Con elegancia y bajo una luz tenue ‘Lunar gardens’ usa suaves elementos de jazz con aterciopelados pasajes vocales. Con su delicada psicodelia, POSSSUM crea un tema que vuelve a evocar a bandas como Soft Machine. Una elegante estructura progresiva adornada con elementos jazz y ese aroma vintage de los primeros 70’s.

Possum

Idée Fixe Records.

Reseña: ELECTRIC VALLEY.- ‘Tapes From The Galactic Tavern’

Dicen que el tercer álbum de una banda es el verdadero termómetro de su capacidad musical. Aquí, con su tercera entrega los madrileños ELECTRIC VALLEY nos ofrecen un sonido más compacto y trabajado sin renunciar a sus raíces arenosas lo que confirma la evolución del trío. Estamos ante un álbum de rock desértico que sabe explorar los designios de la psicodelia como no nos habían mostrado antes.
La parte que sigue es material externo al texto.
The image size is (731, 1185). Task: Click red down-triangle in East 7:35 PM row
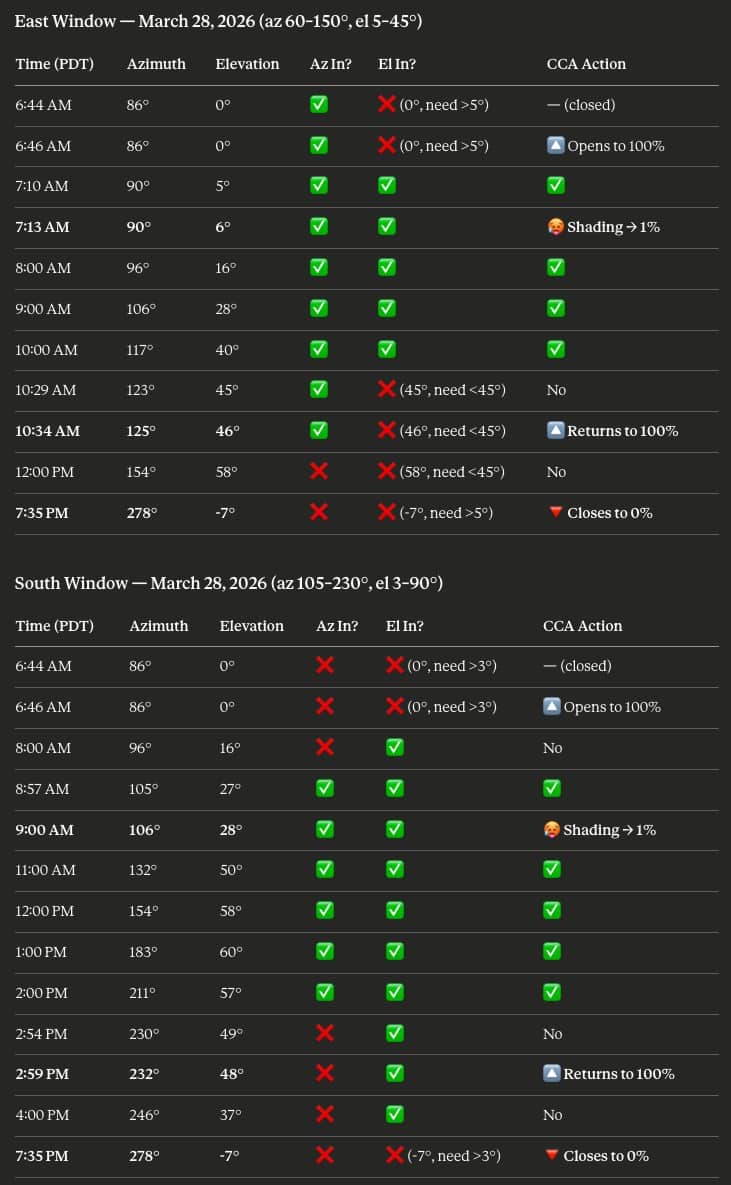click(555, 513)
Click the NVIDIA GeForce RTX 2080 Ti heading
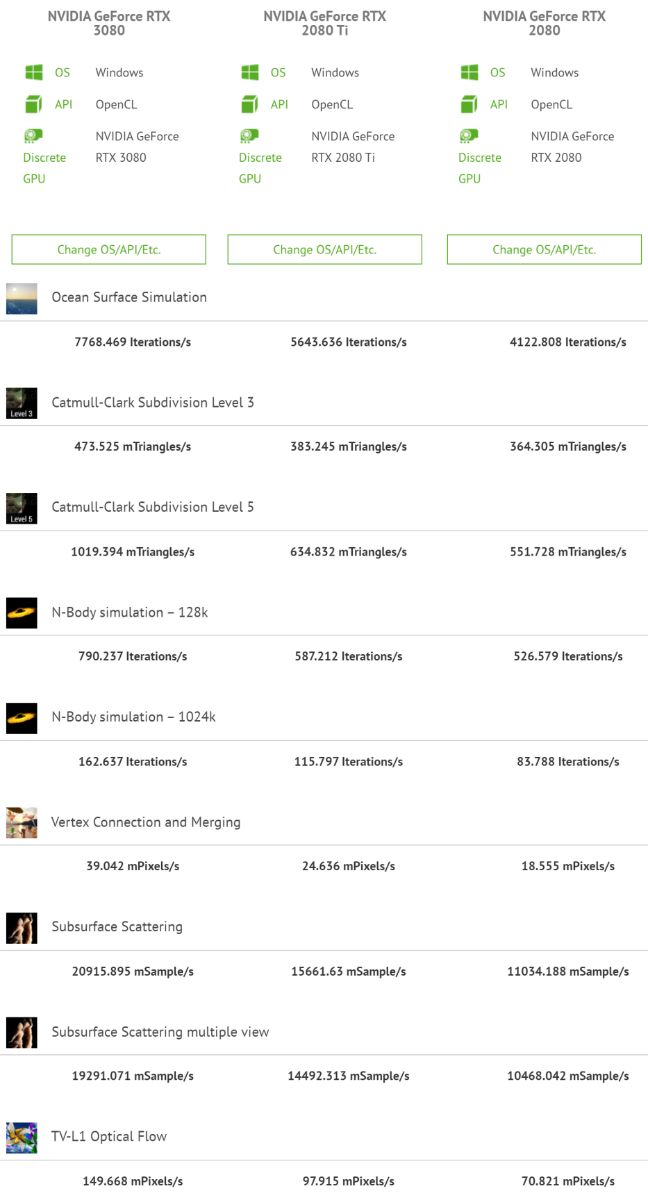Viewport: 648px width, 1200px height. pos(325,23)
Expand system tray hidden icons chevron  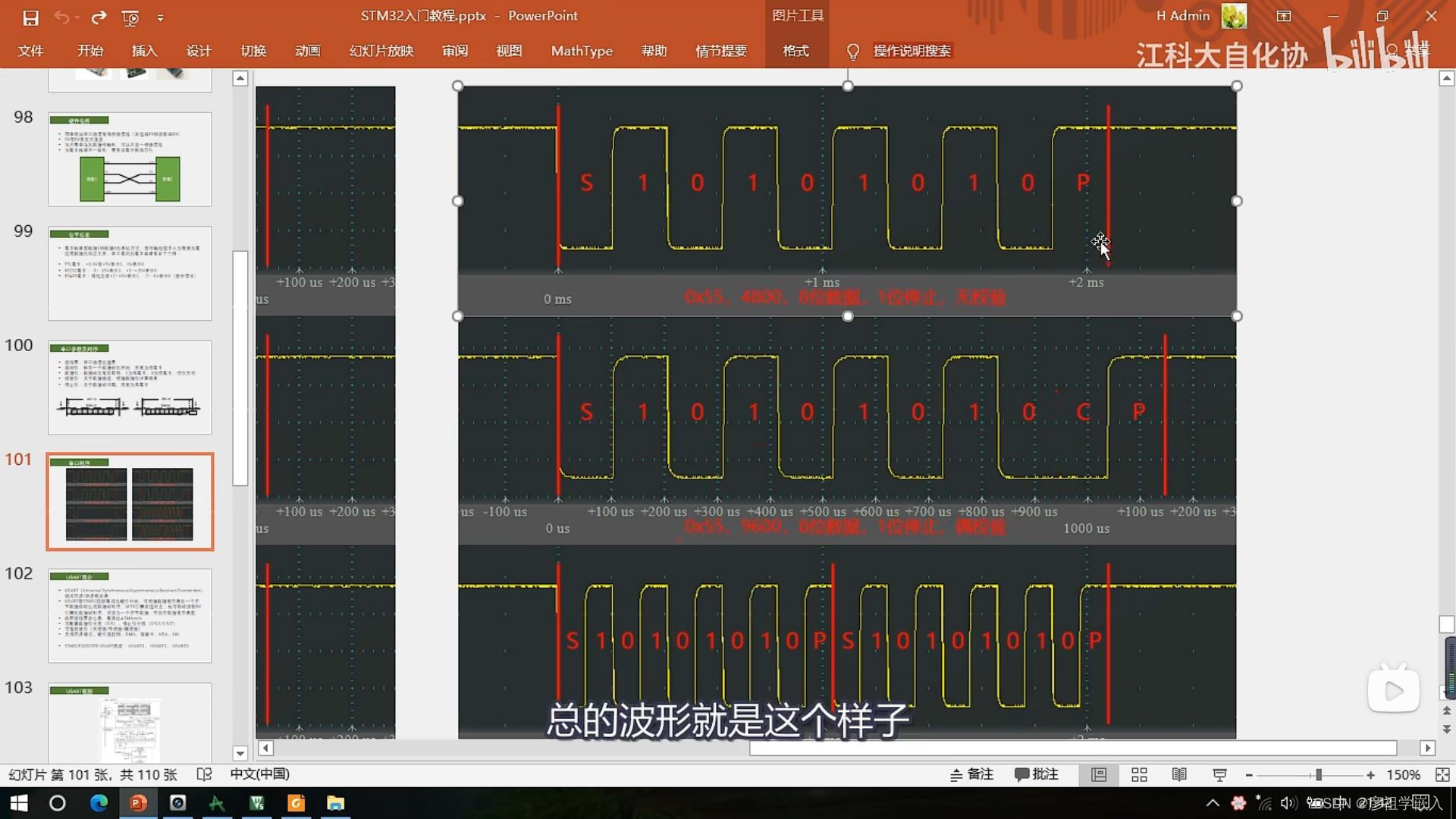point(1213,802)
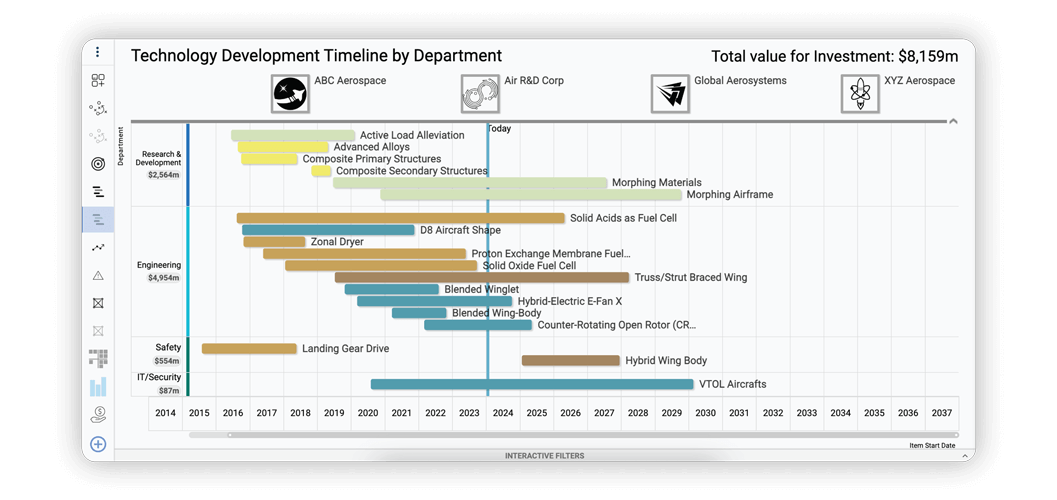Click the add-tiles grid icon in sidebar
This screenshot has width=1057, height=500.
tap(98, 81)
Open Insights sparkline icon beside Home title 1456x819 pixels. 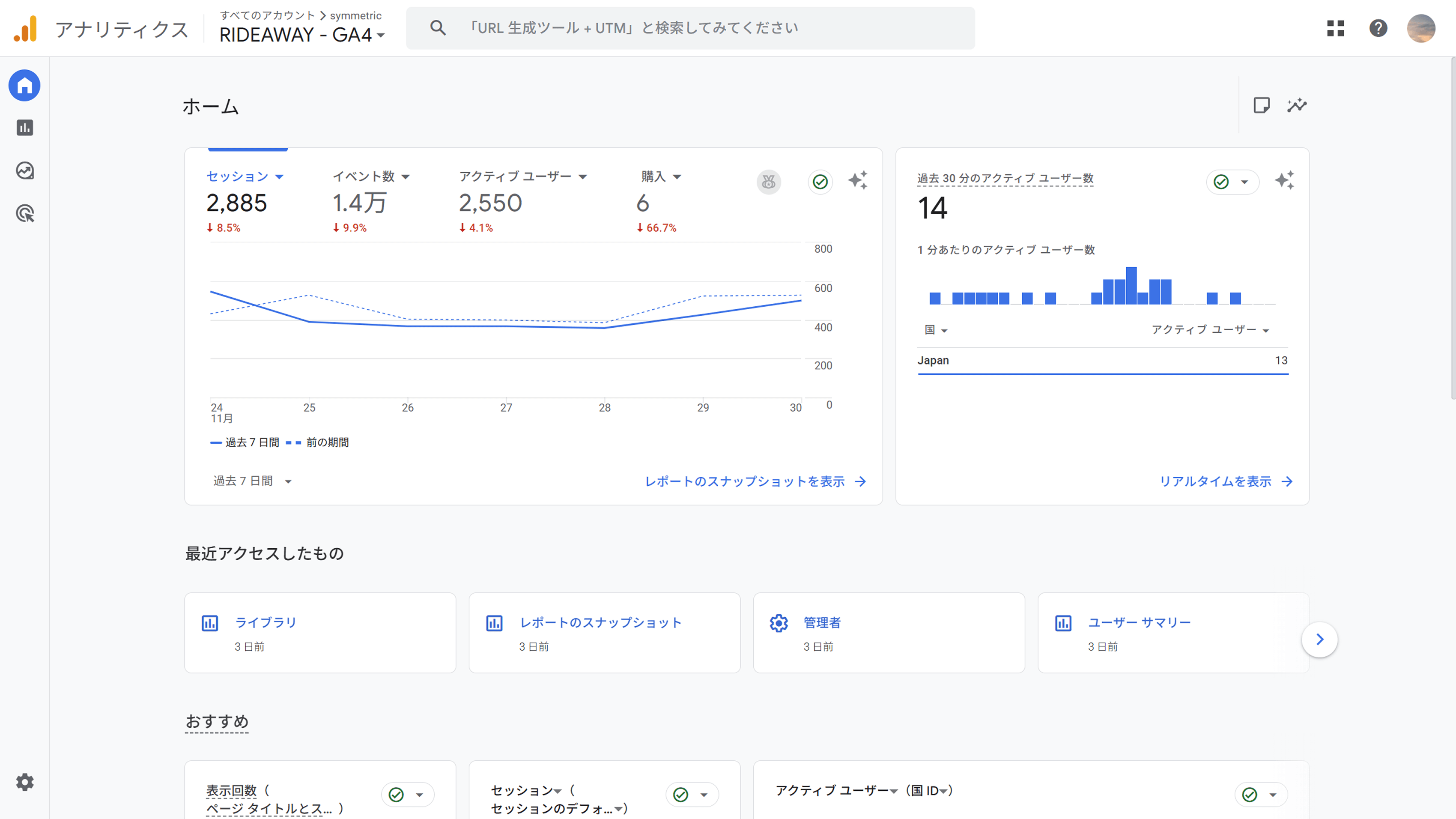pyautogui.click(x=1297, y=105)
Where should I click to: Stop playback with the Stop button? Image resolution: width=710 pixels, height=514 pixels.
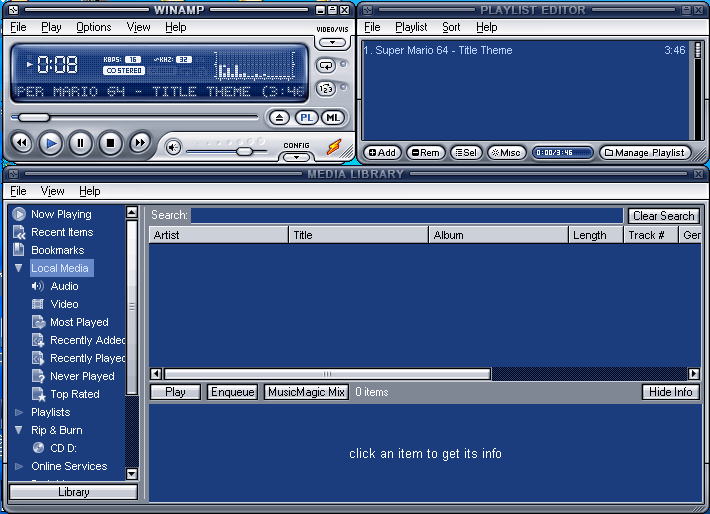[x=110, y=144]
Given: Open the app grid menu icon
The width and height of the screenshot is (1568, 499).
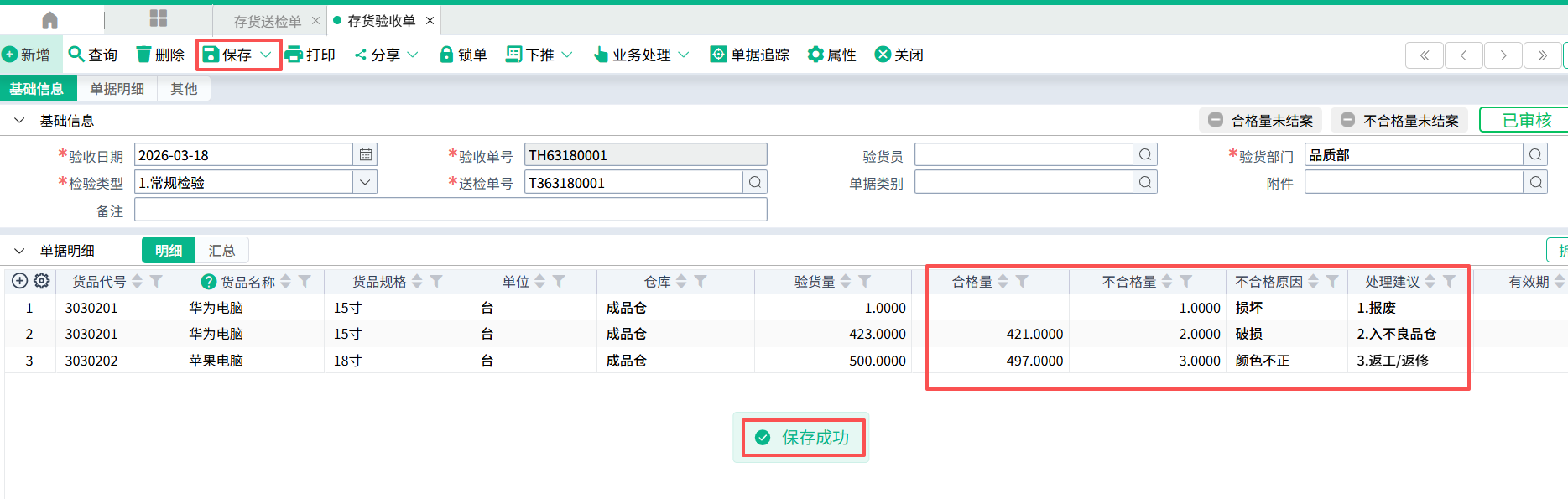Looking at the screenshot, I should 158,18.
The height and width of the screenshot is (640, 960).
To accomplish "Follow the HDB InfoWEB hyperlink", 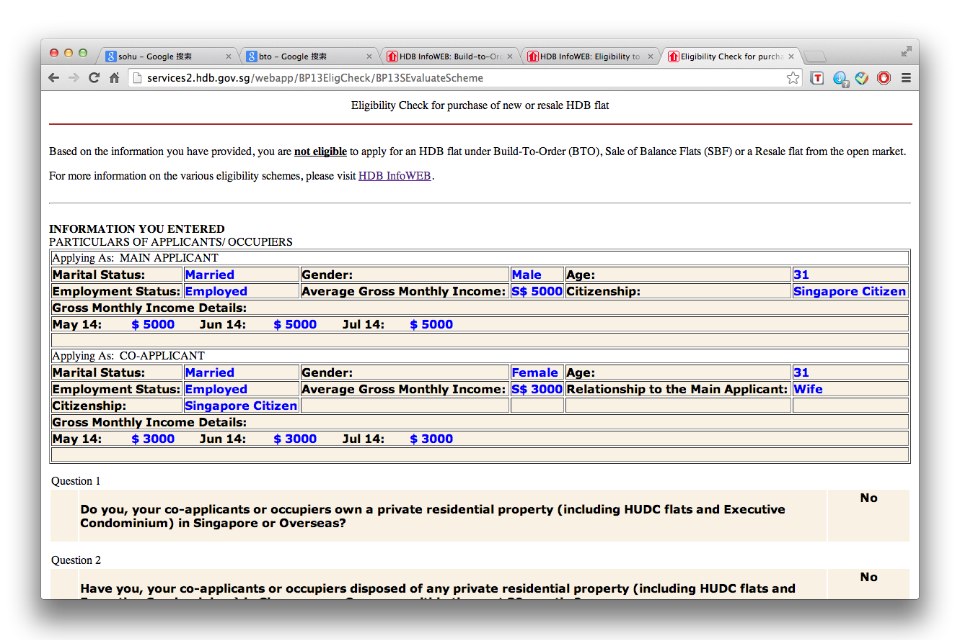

Prescindiendo de alguna manera de la crudeza de sus primeros dos álbumes, pero sin renunciar a sus habituales y ásperos riffs stoner, la banda nos invita a un viaje a través de las arenas del desierto con un marcado carácter cósmico. Incorporando elementos psico-progresivos crean fascinantes atmósferas en busca de nuevas formas de expresión de su sonido. Los ecos grunge en las voces, se conjugan con una pesadez llena de crudeza, contrastando con una apuesta que, en esta ocasión, incide más en paisajes de psicodelia pesada. Seguramente estamos ante el álbum más elaborado de la banda, lo que no hace que esta pierda su frescura y su crudeza, pero sí que nos brinde nuevos alicientes a su narrativa.  ELECTRIC VALLEY es una banda stoner, y eso queda patente nuevamente en sus canciones. ‘TAPES FROM THE GALACTIC TAVERN’ nos habla de lo efímero de la existencia, de la lucha estéril y desesperada por permanecer en ella, y eso queda reflejado en unas canciones con mucha carga de profundidad. El álbum es un homenaje al dibujante Josep Maria Beá y su cómic ‘Historias de la Taberna Galactica, historias de otros planetas, de viajes espaciales, de lo desconocido. Es un retrato de la inmensidad del cosmos, solitario, insondable, algo que queda patente en el álbum. Sabiendo jugar con la improvisación, el trio crea canciones honestas, sin artificios, pero en la que se percibe un trabajo compositivo más maduro y sobrio. Este es su álbum más psicodélico hasta el momento, algo que puede ser un nuevo punto de partida en una banda que a pesar de ello sigue fiel a sus genes desert-rock.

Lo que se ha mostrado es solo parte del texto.